## ABOUT THIS EXERCISE
Copy the lines below that contain "computer".

Items listed in a dataset
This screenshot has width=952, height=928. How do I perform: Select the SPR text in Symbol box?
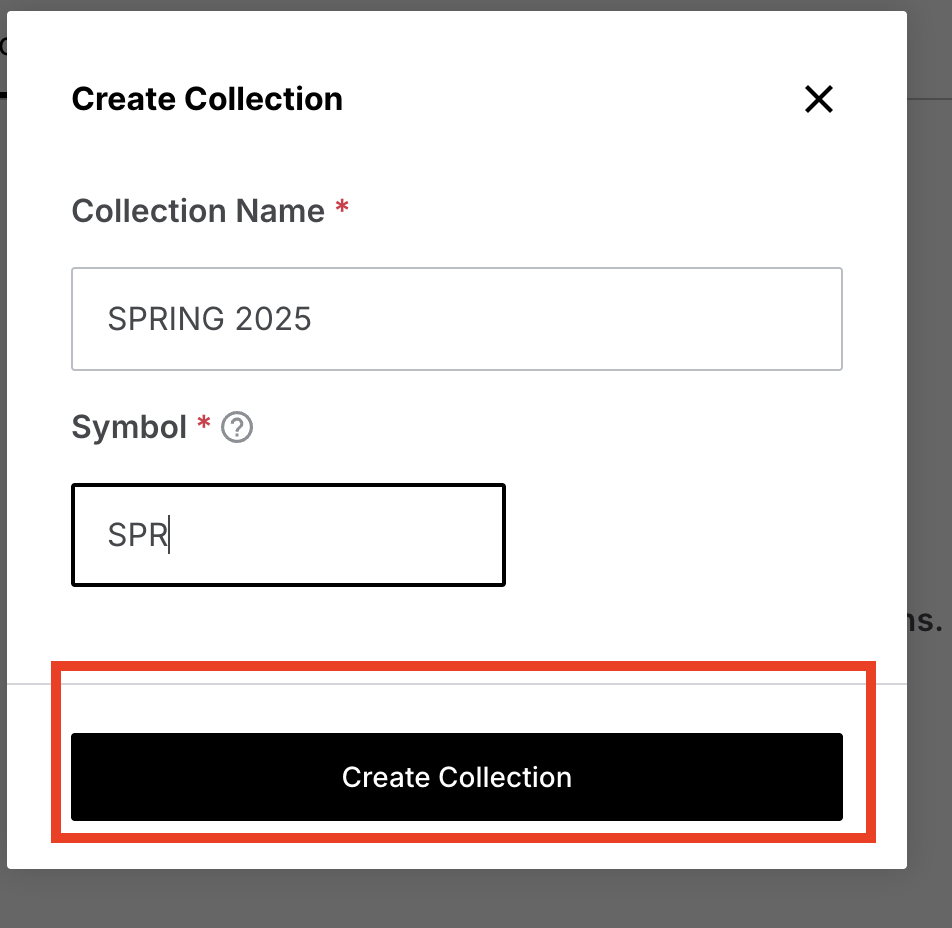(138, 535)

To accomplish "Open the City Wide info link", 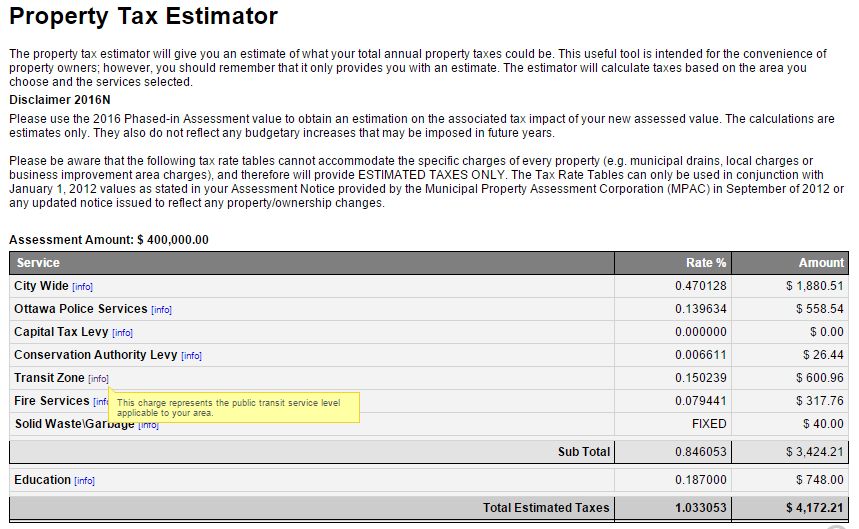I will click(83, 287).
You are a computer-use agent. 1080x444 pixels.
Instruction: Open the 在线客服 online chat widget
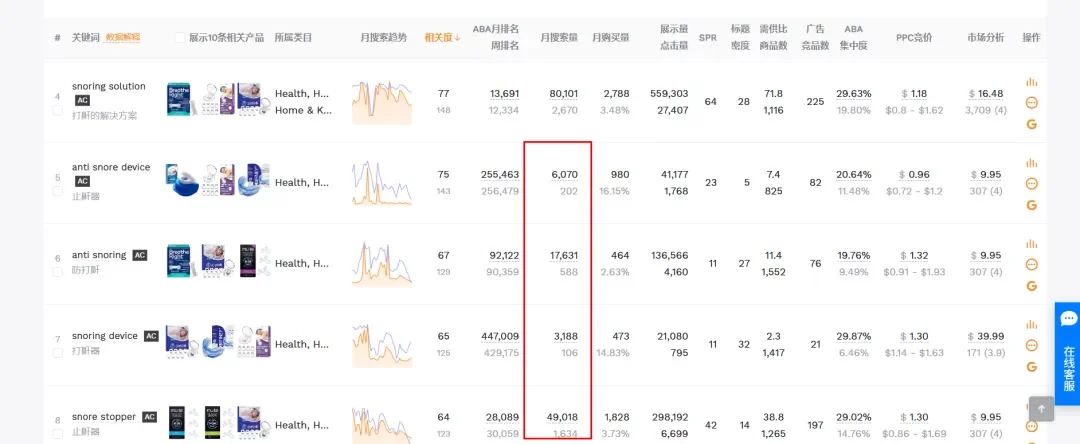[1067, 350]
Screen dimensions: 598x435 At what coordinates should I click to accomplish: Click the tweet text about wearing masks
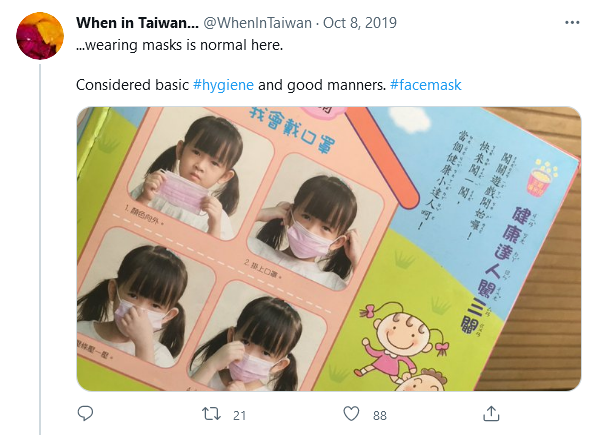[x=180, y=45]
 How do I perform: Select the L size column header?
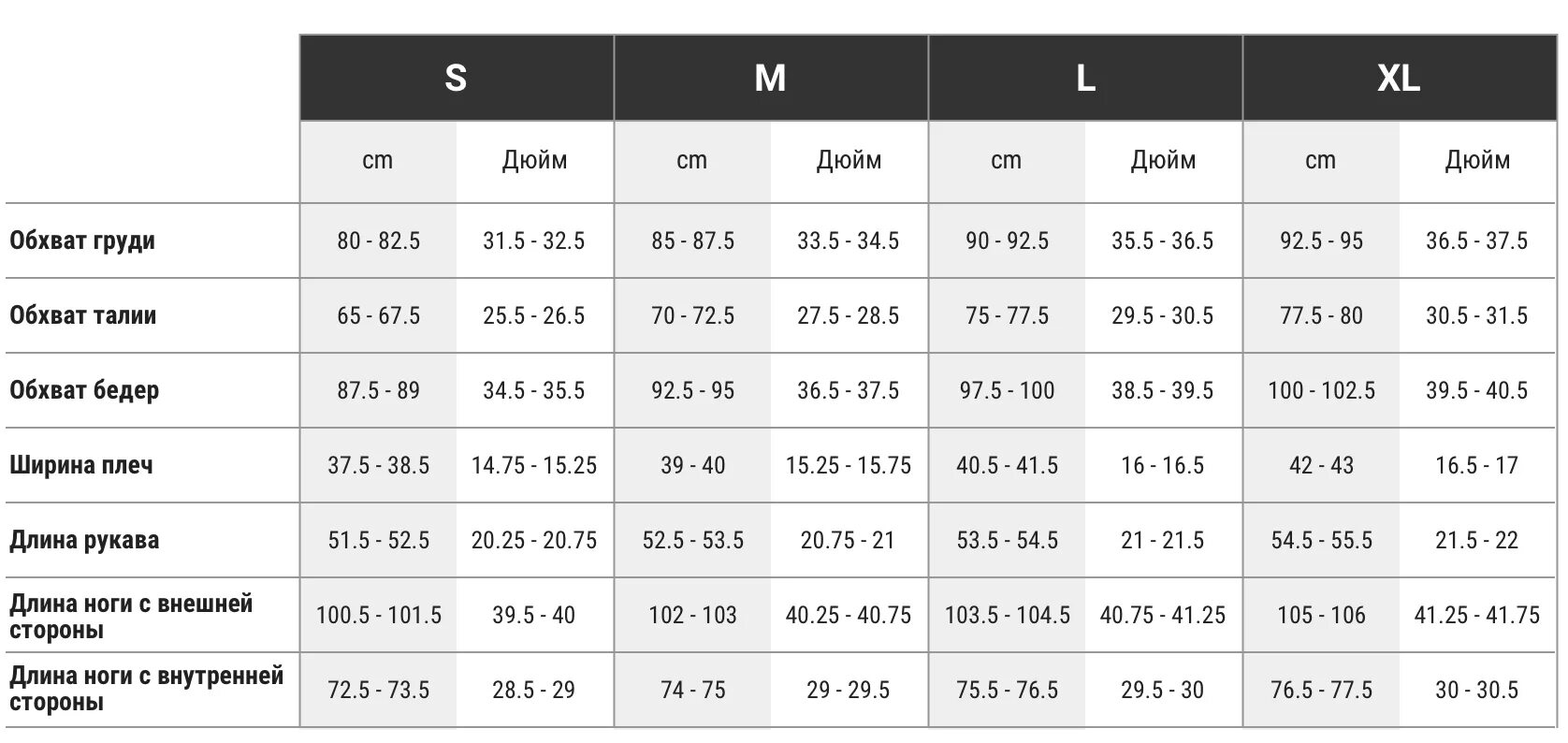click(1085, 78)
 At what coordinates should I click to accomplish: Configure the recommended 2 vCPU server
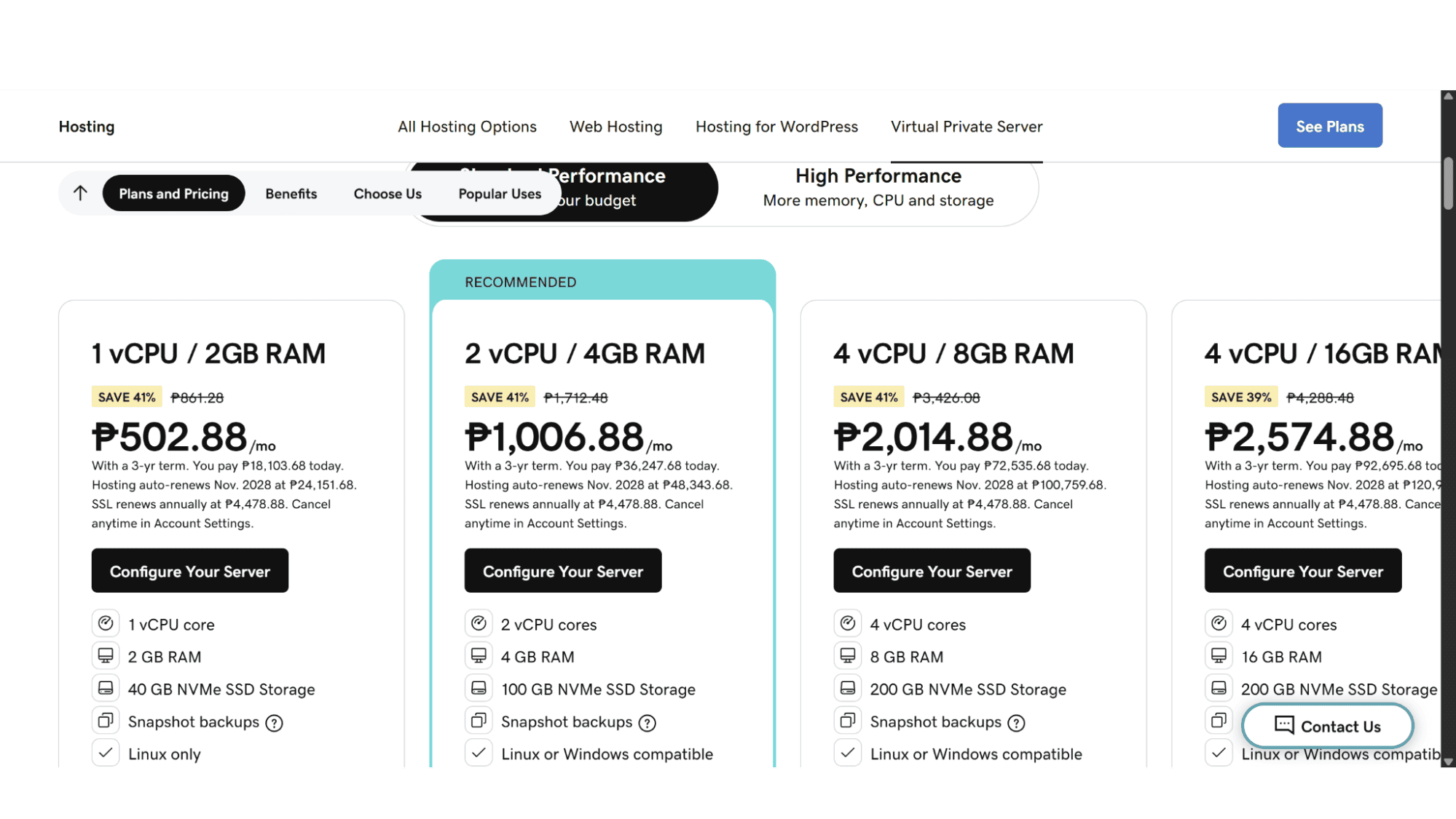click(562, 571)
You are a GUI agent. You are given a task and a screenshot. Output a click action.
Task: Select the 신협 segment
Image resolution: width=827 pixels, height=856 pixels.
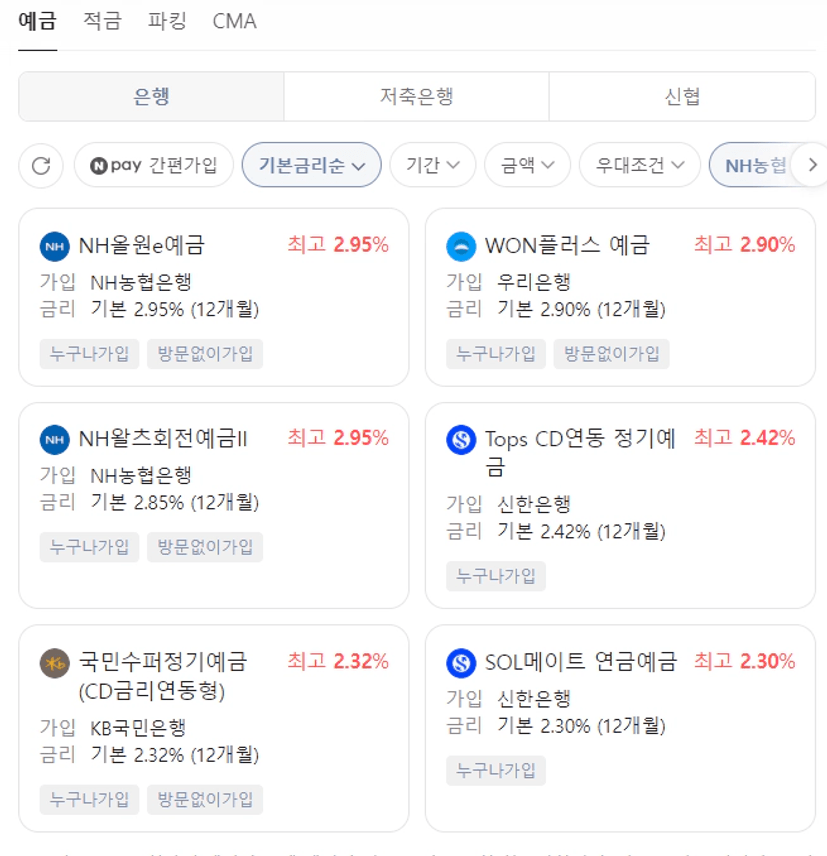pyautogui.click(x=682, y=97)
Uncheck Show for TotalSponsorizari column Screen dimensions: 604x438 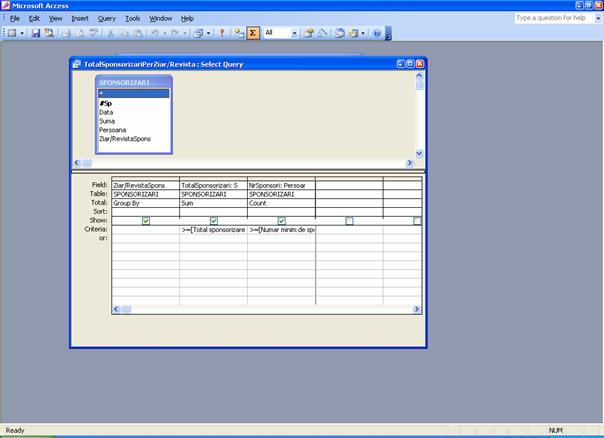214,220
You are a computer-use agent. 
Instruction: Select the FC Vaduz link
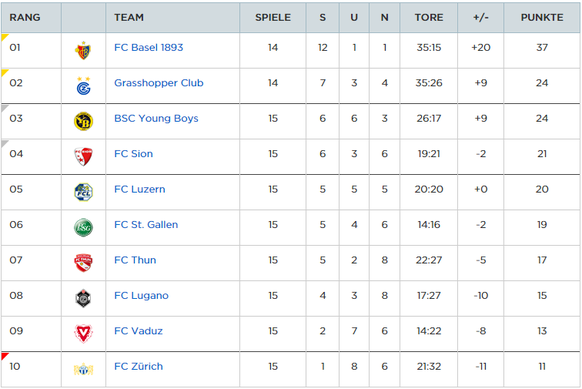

## TASK ANSWER
You are a computer-use agent. 1080x444 pixels.
You are a computer-use agent. 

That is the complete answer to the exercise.